In prossimità del solstizio d’estate, nella notte del 24 giugno, la costellazione dell’Orsa Maggiore cade a perpendicolo sulla cima del Torre Maggiore, che rispetto al ciclo delle stagioni segnalava l’affermarsi dell’estate e dava inizio ai rituali propiziatori di fertilità, così importanti per l’antica civiltà umbra, basata essenzialmente sull’agricoltura e sulla pastorizia. Da questo santuario principale, tramite l’accensione di un grande fuoco, si trasmetteva il segnale del passaggio di stagione a tutta la Bassa Umbria e alla vicina Sabina, tramite gli altri santuari minori posti sulle alture circostanti, come quello di monte San Pancrazio a Calvi. Il panorama spazia infatti a 360° dalla valle spoletina, alla catena dei monti Martani, alle colline verso Todi e Amelia, alla conca ternana, fino ai monti Sabini e oltre.
Poi, l’Illuminismo e i moti rivoluzionari che seguirono, a parte i danni subiti dalla Chiesa, diedero un colpo di grazia ai culti agrari dell’antico paganesimo, che nell’arco di pochi decenni degenerò, soprattutto per merito della persecuzione ecclesiastica, in superstizione e stregoneria popolare.
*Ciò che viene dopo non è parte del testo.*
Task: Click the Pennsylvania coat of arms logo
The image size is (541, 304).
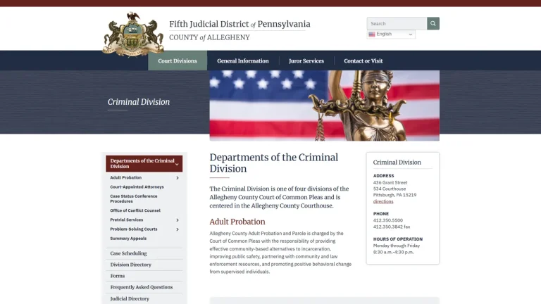Action: [x=133, y=34]
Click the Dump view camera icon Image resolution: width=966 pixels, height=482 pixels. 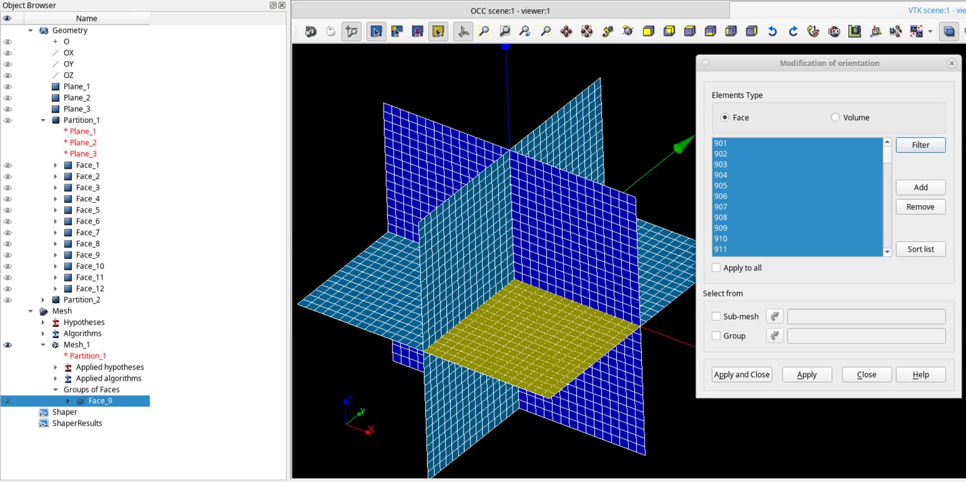pyautogui.click(x=310, y=32)
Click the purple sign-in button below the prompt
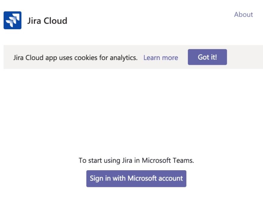The width and height of the screenshot is (263, 204). [x=136, y=178]
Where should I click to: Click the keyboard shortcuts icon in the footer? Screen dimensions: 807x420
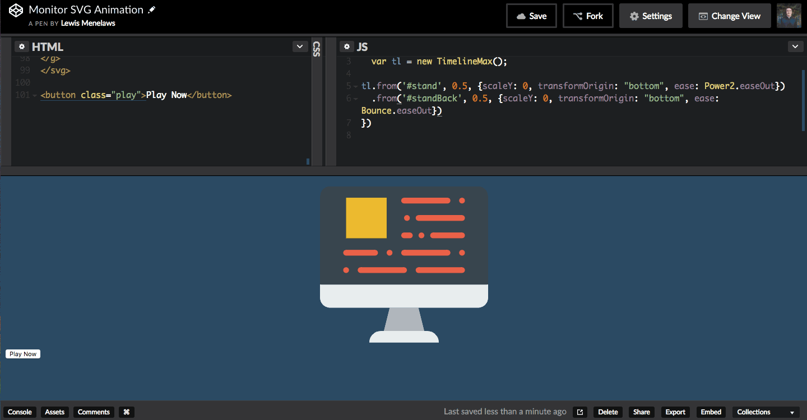[126, 412]

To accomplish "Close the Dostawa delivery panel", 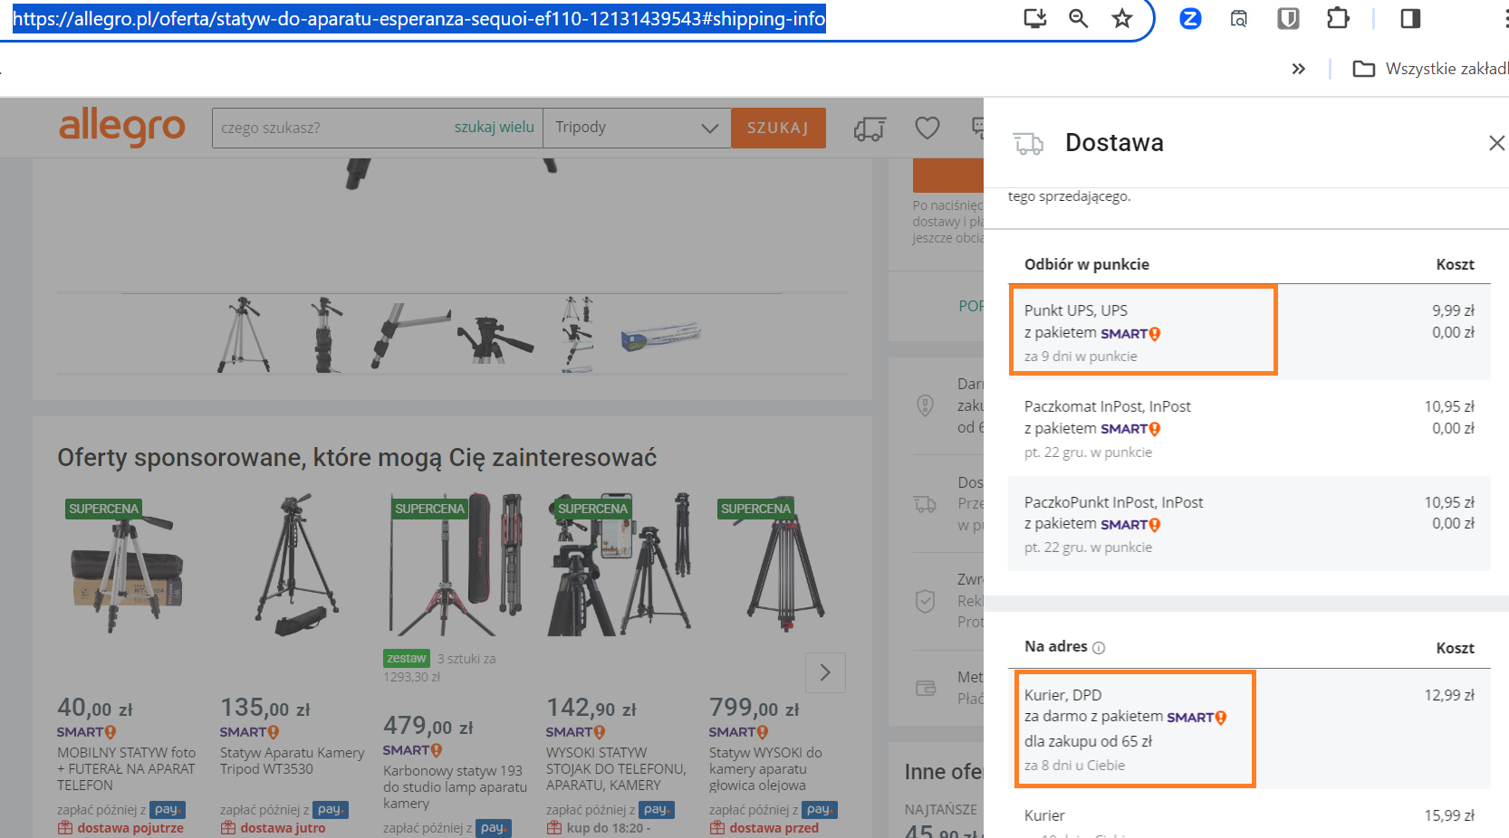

Chiudiamo, al di là delle ricostruzioni storiche più o meno condivisibili, con un suggestivo racconto, rivelatore forse del più autentico Genius Loci di queste montagne: “Qualcuno mi ha confessato che quando il giorno si sente alquanto depresso per motivi a lui ignoti e quindi inspiegabili, nella notte si reca sulla montagna di S. Erasmo e sale sopra un leccio per sedersi al primo incrocio di rami. Il che avviene tutto automaticamente come per predisposizione. Da qui guarda a lungo la Valle con tutte le sue luci sparse, piccole come tenui lucciole, poi comincia a fissar lo sguardo nel cielo, sia esso limpido o nuvoloso, finché non si sente assorbito in esso perdendo ogni sensazione del corpo. Dopo molto … ha un recupero di sensibilità fisica e scende dall’albero. Per un lungo periodo di tempo si sentirà sempre ‘in forma’ e vigorosamente rigenerato. … Che su queste montagne si ricevano sensazioni di benessere e rinvigorimento dovute agli astri in cielo che vi proiettano i loro influssi positivi, è indubbio per questi giovani. Il ‘che’ accettano con convinzione senza troppo scavare col ragionamento.” (M. Farinacci, Mentalità Ternana Celto Pagana, Terni 1991, p. 12).